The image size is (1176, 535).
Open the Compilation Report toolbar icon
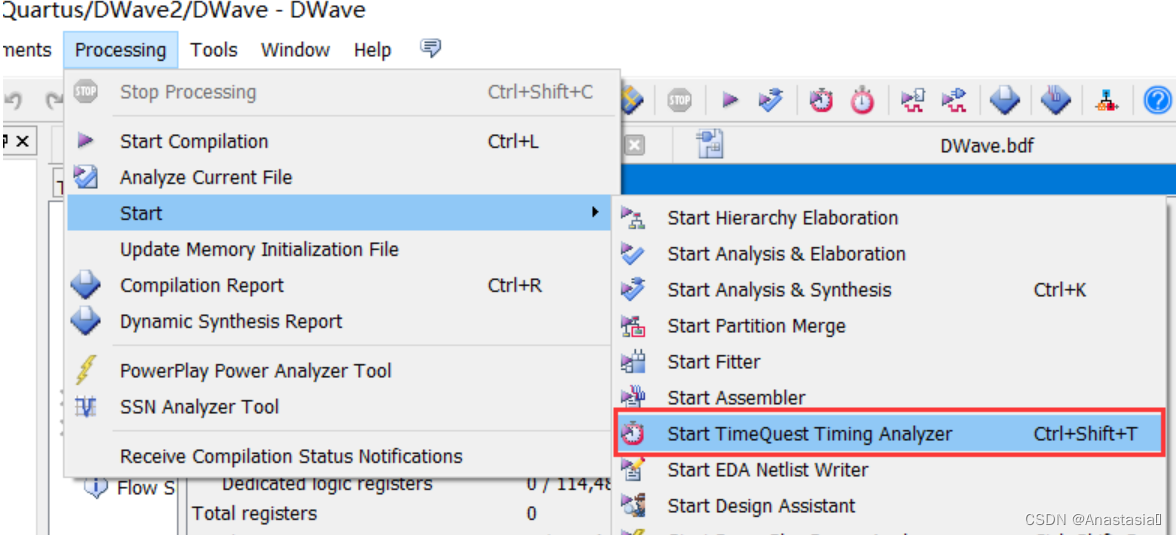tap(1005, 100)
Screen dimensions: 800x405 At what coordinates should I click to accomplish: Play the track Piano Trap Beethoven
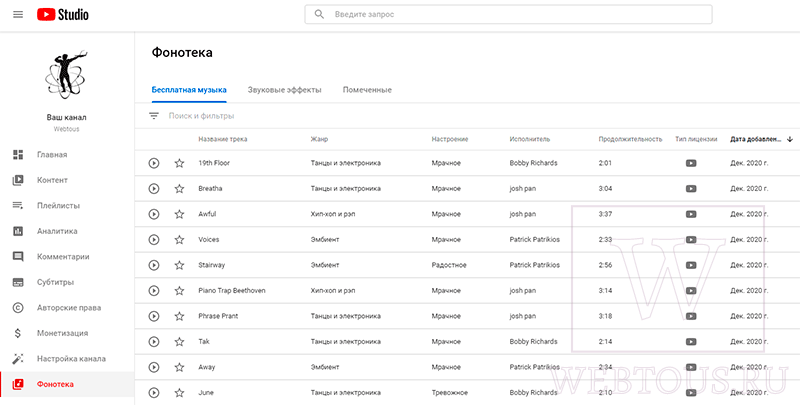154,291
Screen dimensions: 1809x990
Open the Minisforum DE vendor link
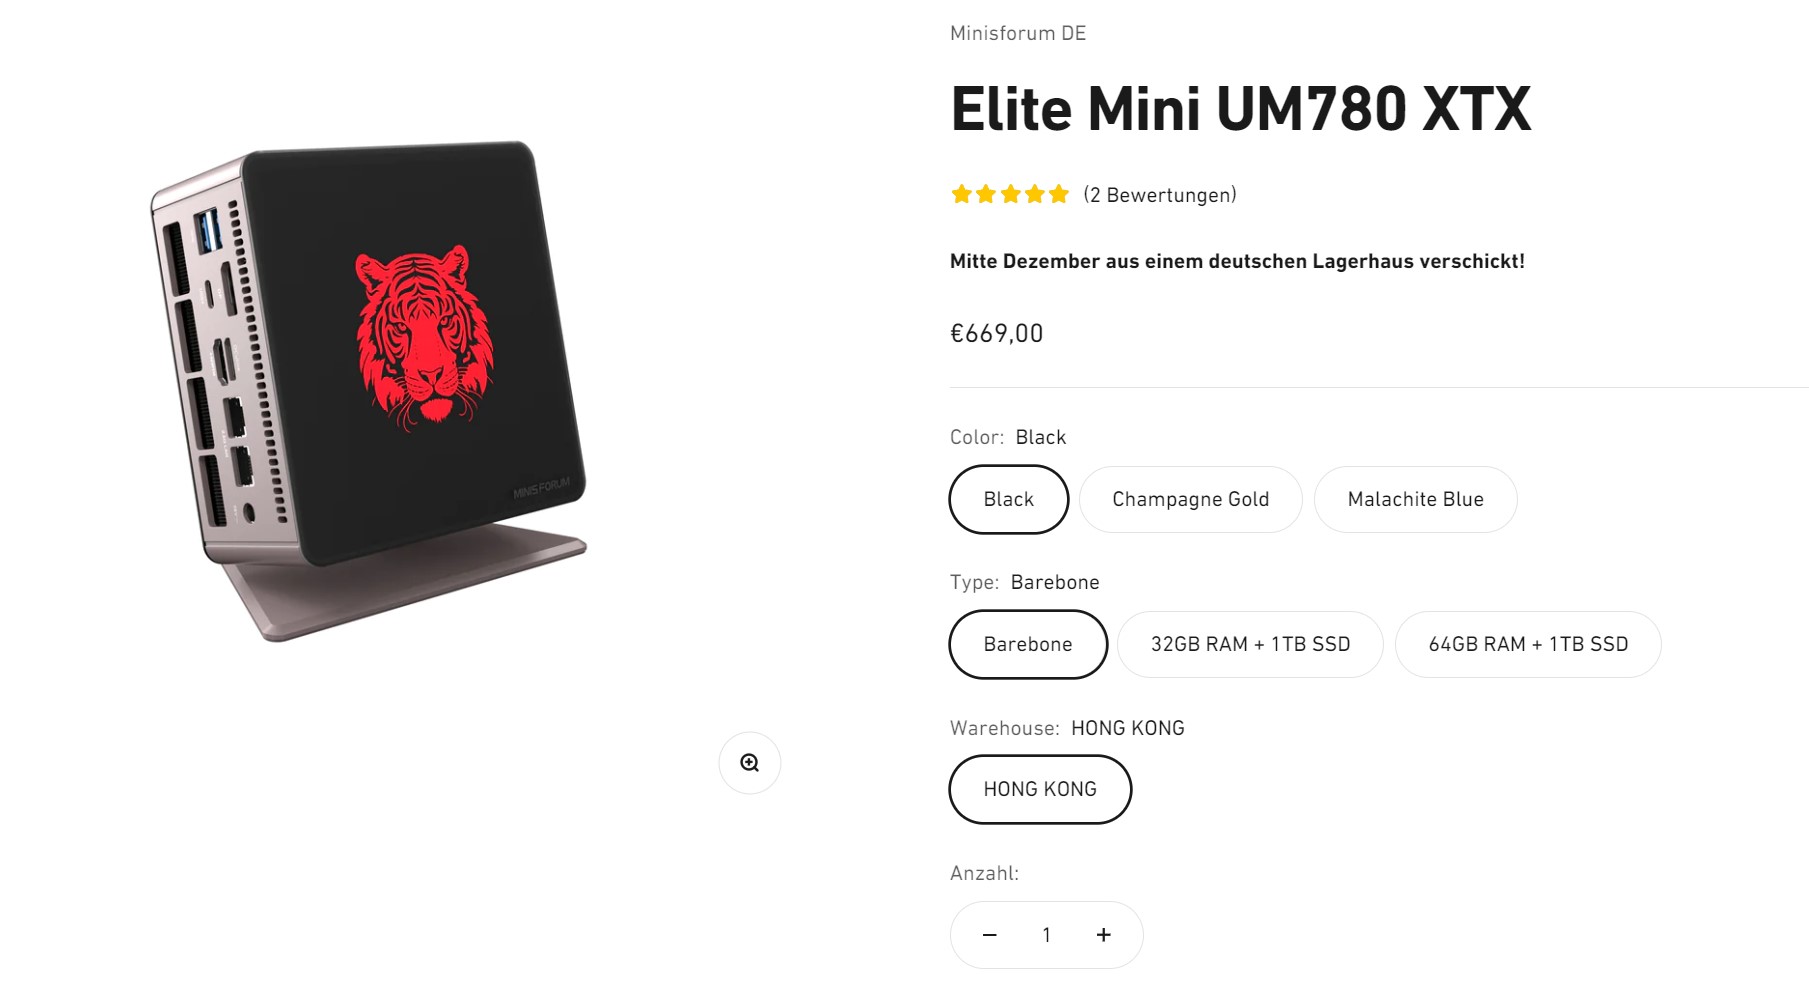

++++++++++++++++++++

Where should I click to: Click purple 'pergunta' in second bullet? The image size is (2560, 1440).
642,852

++++++++++++++++++++

- **TASK TO CARRY OUT**:
Output the lines of the records above exactly as they appear, from the line containing "Screen dimensions: 1809x990" through the line containing "Open the Minisforum DE vendor link".

- **RESPONSE AREA**:
Screen dimensions: 1809x990
Open the Minisforum DE vendor link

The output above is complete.